File photo shows an oil tanker.
Japanese and South Korean insurers are trying to persuade the European Union to reconsider its sanctions against Iran so Europe’s insurance market can proceed with covering Iranian oil shipment to Asia.
"We argue that this regulation [EU sanctions] applies too broadly as it also hits non-European companies. Not only South Korea but also Japan, China and others face the same situation," a South Korean government source with direct knowledge of the matter said Friday.
European Union foreign ministers agreed on January 23 to ban oil imports from Iran and to freeze the assets of the Iranian Central Bank across the EU. The sanctions will become fully effective on July 1, 2012, to give EU member states enough time to adjust to the new conditions and find alternative crude oil supplies.

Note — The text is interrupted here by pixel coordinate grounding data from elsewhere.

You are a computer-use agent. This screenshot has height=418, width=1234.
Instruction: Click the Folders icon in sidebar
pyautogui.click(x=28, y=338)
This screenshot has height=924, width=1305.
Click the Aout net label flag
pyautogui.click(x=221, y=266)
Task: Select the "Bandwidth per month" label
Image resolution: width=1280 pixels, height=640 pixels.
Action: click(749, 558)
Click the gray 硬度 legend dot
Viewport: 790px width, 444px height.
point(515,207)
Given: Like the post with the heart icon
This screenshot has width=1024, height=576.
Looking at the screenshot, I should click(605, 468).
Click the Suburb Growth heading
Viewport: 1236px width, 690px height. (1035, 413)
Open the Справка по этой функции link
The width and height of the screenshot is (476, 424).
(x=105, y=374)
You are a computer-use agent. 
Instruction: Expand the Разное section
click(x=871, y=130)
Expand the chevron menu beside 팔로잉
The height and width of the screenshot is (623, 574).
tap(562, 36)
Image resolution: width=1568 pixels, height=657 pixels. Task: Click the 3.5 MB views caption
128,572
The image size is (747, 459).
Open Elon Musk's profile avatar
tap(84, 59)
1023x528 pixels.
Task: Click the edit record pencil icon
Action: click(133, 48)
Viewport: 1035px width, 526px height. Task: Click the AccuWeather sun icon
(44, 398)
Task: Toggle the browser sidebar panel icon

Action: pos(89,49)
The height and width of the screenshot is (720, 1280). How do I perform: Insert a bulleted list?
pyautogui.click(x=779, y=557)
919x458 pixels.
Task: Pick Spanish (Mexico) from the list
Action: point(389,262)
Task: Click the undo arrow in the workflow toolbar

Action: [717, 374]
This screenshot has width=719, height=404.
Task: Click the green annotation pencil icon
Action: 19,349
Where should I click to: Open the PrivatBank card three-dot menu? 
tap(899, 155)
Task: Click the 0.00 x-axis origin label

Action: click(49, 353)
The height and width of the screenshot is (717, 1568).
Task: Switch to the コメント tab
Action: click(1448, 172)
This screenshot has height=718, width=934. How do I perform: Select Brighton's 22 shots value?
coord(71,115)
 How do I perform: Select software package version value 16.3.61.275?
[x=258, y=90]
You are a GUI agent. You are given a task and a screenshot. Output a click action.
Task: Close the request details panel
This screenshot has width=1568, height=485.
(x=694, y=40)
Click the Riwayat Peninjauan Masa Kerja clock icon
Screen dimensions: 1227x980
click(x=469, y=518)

"We could fail to receive Iranian crude from July 1 if no solution is reached," the source told Reuters on condition of remaining anonymous.
European insurers provide coverage for the majority of the world's global oil tanker fleet, and the embargo could prevent Asian oil buyers from importing Iranian crude.
"Chinese tankers are exposed to similar risks as European ones as the sources of reinsurance are similar," said an official with a state-run Chinese ship-owner.
"If the oil is important enough, what you will find in this situation is the states stepping in to provide the reinsurance and liability insurance cover," said a senior official with a leading maritime insurer in Asia.
On February 19, Iran stopped oil exports to British and French firms in line with the decision to end crude exports to six European states in response to sanctions imposed on the country’s energy sector.
Iran announced on February 21 that it will only continue exporting oil to the European Union if the member states guarantee to pay the price and sign medium- and long-term oil purchase contracts.
India and China have already defied a US and EU embargo aimed at forcing Tehran to give up its nuclear energy program.